Thursday, April 9, 2009

St John on the Commemoration of the Non-Orthodox

Here is my translation of St John of Shanghai and San Francisco’s Ukaz [Decree] No. 39, from September 23, 1951:
Clergy are reminded that only persons belonging to the Orthodox Church are to be commemorated at the Divine Liturgy, inasmuch as such commemoration is of those persons who are participants in Divine services, in which only Orthodox Christians can participate. Similarly, those who have consciously committed suicide may not be commemorated, inasmuch as they have left the Church of their own will.

The same can be said of burials, panikhidas, and other services that are assigned to be performed for Orthodox faithful, which is obvious from the very expressions used in them.
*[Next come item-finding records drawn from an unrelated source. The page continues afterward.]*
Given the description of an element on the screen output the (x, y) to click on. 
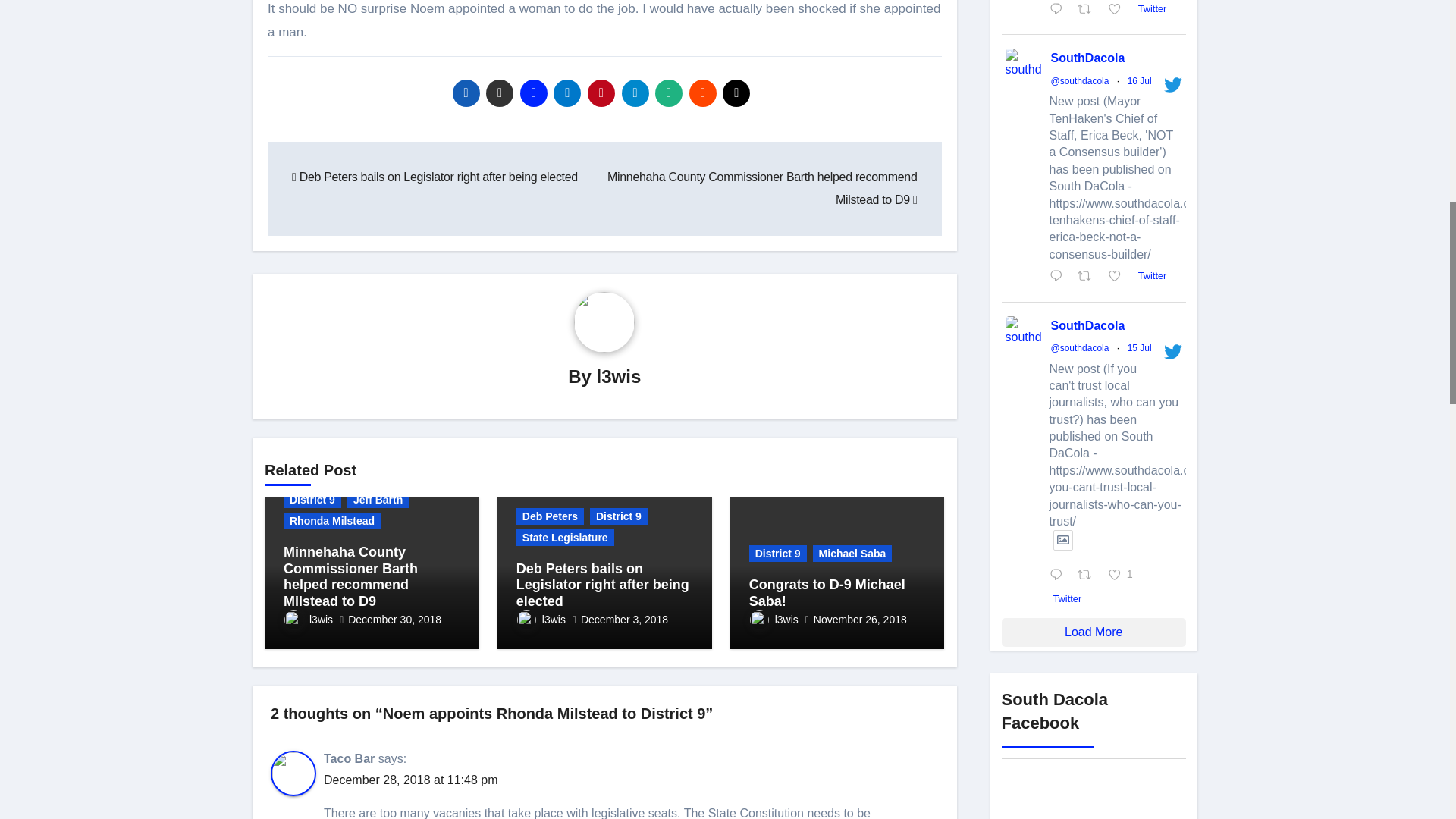
Jeff Barth (378, 499)
Permalink to: Congrats to D-9 Michael Saba! (827, 593)
l3wis (619, 376)
Rhonda Milstead (331, 520)
Deb Peters bails on Legislator right after being elected (435, 176)
District 9 (311, 499)
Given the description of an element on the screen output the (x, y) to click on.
As an exception for those persons who during their life were well disposed to the Orthodox faith and took part in its life to the best of their ability, a prayer for the reposed may be performed, made up of the chanting of the seventeenth kathisma (Psalm 118) with the addition of a short litany for the reposed, and [the chanting of] “Eternal memory.”

In their private prayers Orthodox Christians may pray to God for all, hoping in God’s mercy.
Photograph: St John serving a panikhida on the very spot (in the middle of a busy street in Marseilles) on which King Alexander I of Yugoslavia was assassinated in 1934.